Musisi Pertegas Argumentasi Dualisme Kewenangan LMK dan LMKN dalam Pengelolaan Royalti

JAKARTA, HUMAS MKRI – Para musisi yang tergabung dalam Aliansi Pencinta Musik Indonesia (APMI) kembali hadir ke Mahkamah Konstitusi (MK) dalam sidang kedua uji materiil Pasal 89 ayat (1), ayat (2), ayat (3) dan ayat (4) Undang- Undang Nomor 28 Tahun 2014 tentang Hak Cipta terhadap Undang-Undang Dasar Negara Republik Indonesia Tahun 1945 (UUD 1945) pada Rabu (7/5/2025). Para musisi dimaksud yakni M. Ali Akbar (Pemohon I), Ento Setio Wibowarno (Pemohon II), Pamungkas Narashima Murti (Pemohon III), Sugiyatno  (Pemohon (IV), Muhammad Gusni Putra  (Pemohon V), dan Anton Setyo Nugroho (Pemohon VI). Sidang Kedua dengan agenda mendengarkan pokok-pokok perbaikan permohonan Perkara Nomor 30/PUU-XXIII/2025 ini, dipimpin oleh Hakim Konstitusi M. Guntur Hamzah dengan dua anggota hakim konstitusi, yaitu Hakim Konstitusi Anwar Usman dan Hakim Konstitusi Daniel Yusmic P. Foekh.

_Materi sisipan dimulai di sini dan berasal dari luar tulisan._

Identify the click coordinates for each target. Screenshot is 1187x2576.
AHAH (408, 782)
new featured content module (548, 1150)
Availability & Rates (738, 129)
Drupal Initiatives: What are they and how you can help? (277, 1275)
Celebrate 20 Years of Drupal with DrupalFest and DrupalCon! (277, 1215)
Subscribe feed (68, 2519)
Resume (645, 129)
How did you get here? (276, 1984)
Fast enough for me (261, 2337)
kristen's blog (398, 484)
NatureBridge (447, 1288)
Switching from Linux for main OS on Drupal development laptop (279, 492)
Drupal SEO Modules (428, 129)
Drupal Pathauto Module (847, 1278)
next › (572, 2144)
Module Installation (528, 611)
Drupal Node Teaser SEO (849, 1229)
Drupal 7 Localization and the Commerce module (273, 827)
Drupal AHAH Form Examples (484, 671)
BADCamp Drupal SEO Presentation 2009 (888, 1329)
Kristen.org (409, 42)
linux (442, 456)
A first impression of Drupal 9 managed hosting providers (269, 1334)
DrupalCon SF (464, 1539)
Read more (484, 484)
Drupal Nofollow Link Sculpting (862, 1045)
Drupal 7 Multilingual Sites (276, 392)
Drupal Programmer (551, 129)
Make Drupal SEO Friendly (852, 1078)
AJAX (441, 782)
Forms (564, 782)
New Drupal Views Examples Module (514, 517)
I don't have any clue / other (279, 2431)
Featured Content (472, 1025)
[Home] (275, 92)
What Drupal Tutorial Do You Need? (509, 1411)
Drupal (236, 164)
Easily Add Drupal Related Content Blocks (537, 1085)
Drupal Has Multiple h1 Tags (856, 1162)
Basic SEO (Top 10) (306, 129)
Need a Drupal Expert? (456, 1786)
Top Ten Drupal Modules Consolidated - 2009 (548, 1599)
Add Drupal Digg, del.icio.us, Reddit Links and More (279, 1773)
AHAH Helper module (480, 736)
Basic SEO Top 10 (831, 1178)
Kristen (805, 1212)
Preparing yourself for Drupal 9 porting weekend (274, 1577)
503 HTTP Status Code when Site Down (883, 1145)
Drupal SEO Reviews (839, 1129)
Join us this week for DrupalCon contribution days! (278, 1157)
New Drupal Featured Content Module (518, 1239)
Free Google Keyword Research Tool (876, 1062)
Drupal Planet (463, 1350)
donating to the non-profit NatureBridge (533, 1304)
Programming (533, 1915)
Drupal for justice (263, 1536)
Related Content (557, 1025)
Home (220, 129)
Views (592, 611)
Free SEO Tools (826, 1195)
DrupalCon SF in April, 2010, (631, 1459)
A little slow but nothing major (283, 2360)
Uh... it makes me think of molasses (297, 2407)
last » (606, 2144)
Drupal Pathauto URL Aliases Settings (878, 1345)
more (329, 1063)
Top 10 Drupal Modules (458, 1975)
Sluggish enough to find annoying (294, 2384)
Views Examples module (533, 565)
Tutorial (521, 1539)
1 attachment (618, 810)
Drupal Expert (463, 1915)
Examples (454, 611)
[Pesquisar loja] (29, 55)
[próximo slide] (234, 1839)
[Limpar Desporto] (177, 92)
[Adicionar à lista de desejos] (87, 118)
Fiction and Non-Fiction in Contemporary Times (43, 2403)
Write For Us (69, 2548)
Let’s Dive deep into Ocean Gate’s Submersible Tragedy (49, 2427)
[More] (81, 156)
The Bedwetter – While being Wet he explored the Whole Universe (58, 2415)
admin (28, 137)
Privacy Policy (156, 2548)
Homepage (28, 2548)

Anton Setyo Nugroho menyebutkan telah memperbaiki permohonan pada bagian pokok permohonan terutama tentang argumentasi dualisme kewenangan LMKN. Berikutnya Pemohon juga menambahkan pengujian atas Pasal 87, Pasal 92, dan Pasal 93 UU Hak Cipta yang dinilai tidak sejalan dengan UUD NRI Tahun 1945.

“Bahwa pembentukan LMKN tanpa dasar hukum yang sah menimbulkan distorsi kelembagaan yang mencederai prinsip negara hukum yang digariskan Pasal 1 ayat (3) UUD NRI Tahun 1945,” sebut Anton.

 


Baca juga:

Dualisme Kewenangan LMK dan LMKN dalam Pengelolaan Royalti Hak Cipta


Sebagai tanbahan informasi, para Pemohon I–IV adalah pencipta lagu, Pemohon V adalah penyanyi, dan Pemohon VI adalah penulis buku dan pecinta musik Indonesia sekaligus inisiator yang membentuk Aliansi Pencinta Musik Indonesia (APMI). Dalam sidang pendahuluan di MK Kamis (24/4/2025), Anton Setyo Nugroho menyatakan bahwa norma yang diujikan tersebut telah gagal memberikan kepastian hukum terkait distribusi dan pengelolaan royalti pencipta lagu.

Ketidakjelasan regulasi ini, memungkinkan interpretasi liar yang melahirkan lembaga seperti Lembaga Manajemen Kolektif Nasional (LMKN). Akibatnya terjadi pembelokan aturan dengan terbitnya PP 56/2021 tentang Pengelolaan Royalti Hak Cipta Lagu dan Musik, yang merugikan pencipta lagu dan pemilik hak terkait, serta menimbulkan ketidakadilan dalam praktik pengelolaan royalti  sebagaimana dijamin konstitusi pada Pasal 28D ayat (1) UUD 1945 terkait prinsip kepastian hukum dan keadilan.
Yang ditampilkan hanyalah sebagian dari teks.